*TUGAS YANG DIMINTA 1*
Sebutkan jumlah baris data yang memuat kata "pixels". Tuliskan angkanya saja.

*BLOK TEKS*

───

Terkait Pesantren Bureng di Surabaya. Pesantren ini tampaknya menjadi salah satu kiblat yang penting dalam tradisi intelektual dan pendidikan Islam di kawasan timur Jawa pada abad ke-19 M. Di kurun yang sama, selain Bureng, terdapat pula pesantren tua lainnya di Jawa Timur yang menjadi kiblat serupa, yaitu Pesantren Sidoresmo (Dresmo) di Surabaya dan Pesantren Tegalsari di Ponorogo. 

Keberadaan pesantren-pesantren tersebut sebagai tujuan tempat belajar dan menuntut ilmu pada abad ke-19 M tidak hanya berlaku bagi para santri dari Jawa saja, tetapi juga bagi santri asal wilayah Sunda. Dalam manuskrip catatan perjalanan Snouck Hurgronje sepanjang tahun 1889–1891 yang merekam ratusan nama ulama di Sunda, Jawa dan Madura, disebutkan jika hampir mayoritas para ulama besar Tatar Sunda yang berkarir di akhir abad ke-19 M pernah belajar di Surabaya.

───

*DATA YANG TERSEDIA*

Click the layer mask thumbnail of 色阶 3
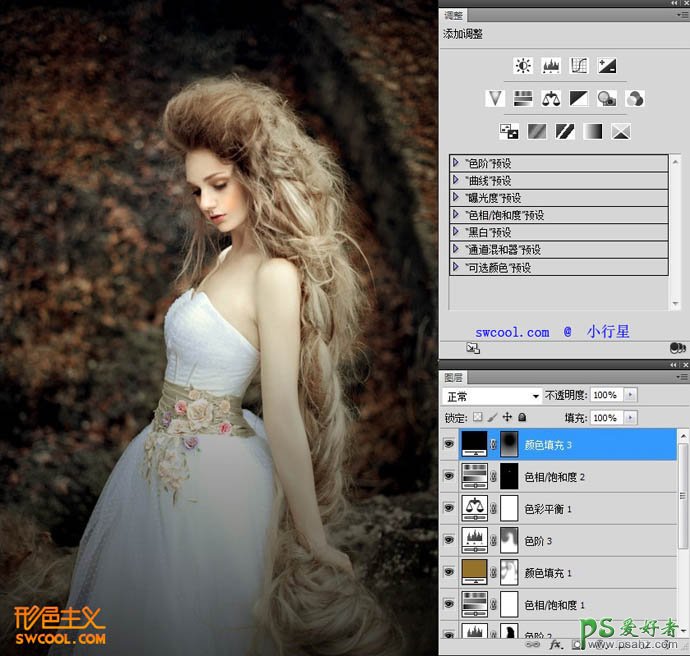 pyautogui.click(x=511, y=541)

───

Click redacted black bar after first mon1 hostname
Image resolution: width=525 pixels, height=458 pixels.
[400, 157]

───

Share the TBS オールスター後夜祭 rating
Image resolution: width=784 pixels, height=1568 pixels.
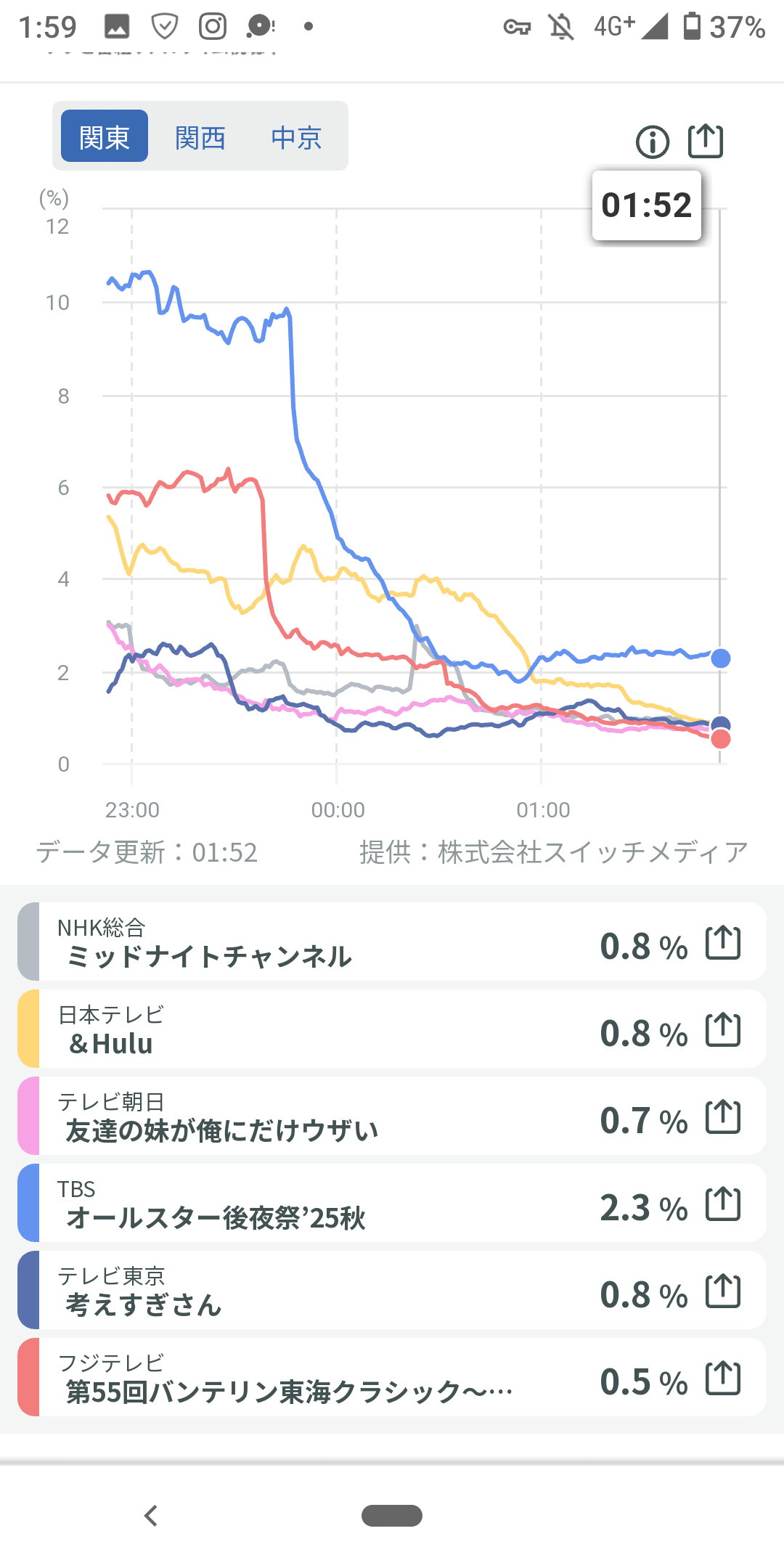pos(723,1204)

───

*TUGAS YANG DIMINTA 2*
Jawablah pertanyaan berikut berdasarkan teks tentang pesantren di Jawa Timur.
(a) Pesantren apa di Ponorogo yang disebut sebagai kiblat serupa Bureng pada abad ke-19 M?
(b) Sepanjang tahun berapa perjalanan Snouck Hurgronje yang dicatat dalam manuskrip itu berlangsung?
(c) Di kota mana hampir mayoritas ulama besar Tatar Sunda akhir abad ke-19 M pernah belajar?

*JAWABAN YANG DIHARAPKAN 1*
2

*JAWABAN YANG DIHARAPKAN 2*
(a) Pesantren Tegalsari.
(b) 1889–1891.
(c) Surabaya.